Investors poorer by Rs 3.8 lakh crore as bears slam Dalal Street for 5th day

Investors poorer by Rs 3.8 lakh crore as bears slam Dalal Street for 5th day

NEW DELHI: Equity investors lost over Rs 1,000 crore every minute on Manic Monday as traders dumped shares, spooked by reemerging cases in some pockets of India. Rising bond yields and extreme volatility also added to the mayhem.

Despite the massive crash, analysts are not discounting the bulls. They believe this is a buy-on-dip market, and short-term correction will trigger new buying, as economic fundamentals have improved, with more focus on industrials and cyclicals.
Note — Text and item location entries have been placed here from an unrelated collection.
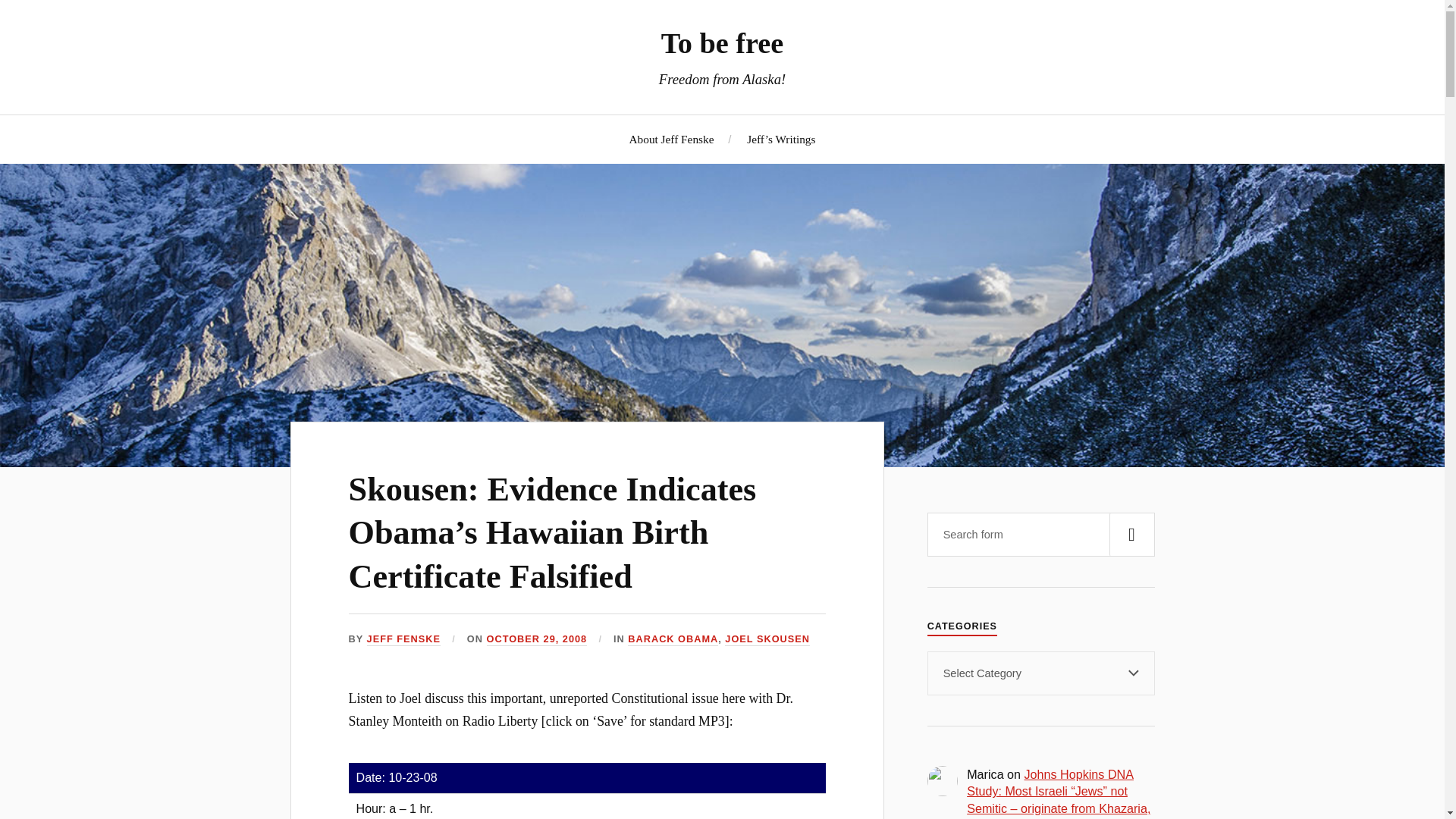
To be free (722, 42)
Posts by Jeff Fenske (403, 639)
About Jeff Fenske (671, 138)
OCTOBER 29, 2008 (537, 639)
JOEL SKOUSEN (767, 639)
JEFF FENSKE (403, 639)
BARACK OBAMA (672, 639)
Given the description of an element on the screen output the (x, y) to click on. 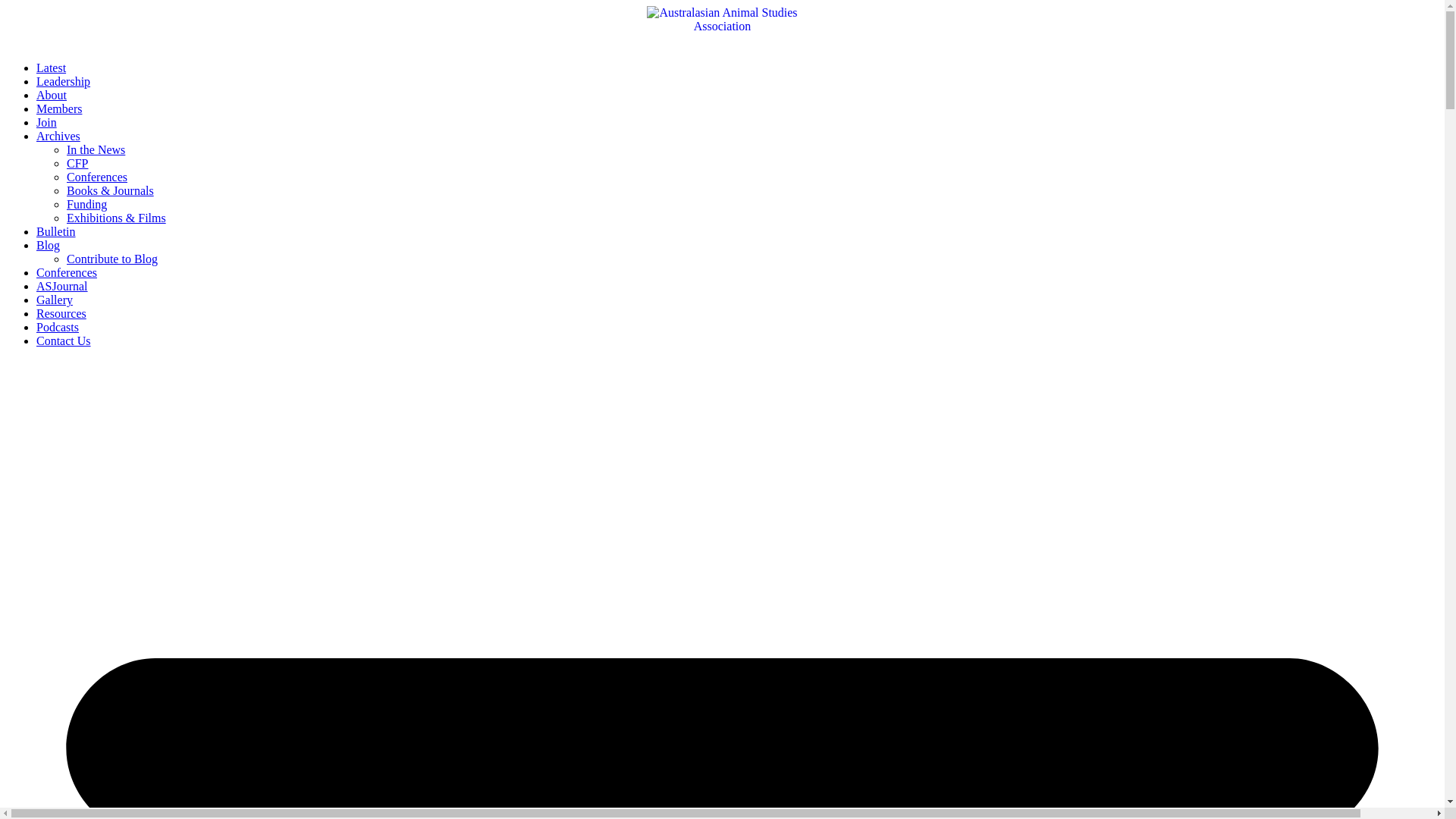
Conferences Element type: text (66, 272)
Join Element type: text (46, 122)
Gallery Element type: text (54, 299)
About Element type: text (51, 94)
Archives Element type: text (58, 135)
Books & Journals Element type: text (109, 190)
Contact Us Element type: text (63, 340)
Leadership Element type: text (63, 81)
Funding Element type: text (86, 203)
Skip to content Element type: text (5, 5)
Exhibitions & Films Element type: text (116, 217)
In the News Element type: text (95, 149)
ASJournal Element type: text (61, 285)
CFP Element type: text (76, 162)
Contribute to Blog Element type: text (111, 258)
Blog Element type: text (47, 244)
Members Element type: text (58, 108)
Conferences Element type: text (96, 176)
Resources Element type: text (61, 313)
Latest Element type: text (50, 67)
Podcasts Element type: text (57, 326)
Bulletin Element type: text (55, 231)
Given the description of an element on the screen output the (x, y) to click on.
The 30-share pack Sensex plunged 1,145.44 points or 2.25 per cent to close at 49,744.32. The index slipped below the 50,000 mark after nearly three weeks. Its broader peer NSE Nifty cracked 306.05 points or 2.04 per cent to 14,675.70.

“Rising economic restrictions from spike in virus cases and weak global cues hit the domestic market sentiment. The rate of market fall was aggravated by a sharp rise in volatility, being a monthly F&O expiry week. FPI inflows which was leading the rally slowed down due to global vulnerabilities from rising bond yield & inflation,” said Vinod Nair, Head of Research at Geojit Financial Services.

Overall, investors lost Rs 3.80 lakh crore at the end of the day as the market capitalisation of BSE-listed companies came down to Rs 200.18 lakh crore.

Market at a glance

  • India VIX, the measure of volatility, surges 14% to 25.47
  • Metals shine amidst a sea of red; Nifty Metal sole sectoral gainer
  • RIL, HDFC, TCS biggest drags on Sensex; HDFC Bank provides support
  • Torrent Power climbs 4% after grabbing Dadra & Nagar Haveli discom
  • Eicher Motors emerges top bluechip loser; down over 5%

Among the bluechip names, Adani Ports was the top gainer, rising 2.79 per cent. JSW Steel, Hindalco, Tata Steel, Grasim Industries, ONGC, Britannia and Hero MotoCorp were other gainers.

Eicher Motors was the top loser in the Nifty pack, falling 5.09 per cent. M&M, Tech Mahindra, Dr Reddy’s Labs, Axis Bank, IndusInd Bank, Reliance Industries and SBI Life Insurance were others that ended in the red.

Broader market indices also ended with cuts but performed better than their headline peers. Nifty Smallcap fell 1.19 per cent and Nifty Midcap dropped 1.28 per cent. Nifty 500 — the broadest index on NSE — declined 1.82 per cent.

Aditya Birla Capital, Varun Beverages, Jubilant Foodworks, Cyinet, Dilip Buildcon and Firstsource Solution were top gainers from mid and smallcap indices, climbing in the range of 5-8 per cent.

Bajaj Electric, PVR, IOL Chemicals and Pharmaceuticals, Future Retail, Godrej Properties and REC were major losers from broader market space, falling in the range of 5-8 per cent.

Barring Nifty Metal that rose 1.6 per cent, all sectoral indices on NSE ended with cuts. Nifty Media was the top loser, down 3.42 per cent. Nifty IT, Realty and Nifty PSU Bank were others that fell more than 2.5 per cent each.

“We reiterate our cautious stance and suggest focusing more on position management during the corrective phase. Further, volatility is likely to remain high across the board. Traders should align their positions accordingly and limit leveraged positions.”

— Ajit Mishra, Religare Broking

Market breadth was in favour of losers as 1,040 stocks ended in the green, while 1,987 names settled with cuts. As many as 223 securities hit 52-week highs, mostly from the smallcap space. Meanwhile, 44 names hit 52-week lows, mostly from the microcap space. About 300 stocks hit upper circuit limits and 300 lower circuit limits.

European markets were also trading with cuts at the last count. London-based FTSE was down 0.68 per cent while Paris and Frankfurt fell 0.55 per cent and 0.54 per cent, respectively. In Asia, Indonesia, Japan, Taiwan and Singapore ended in green while others registered losses.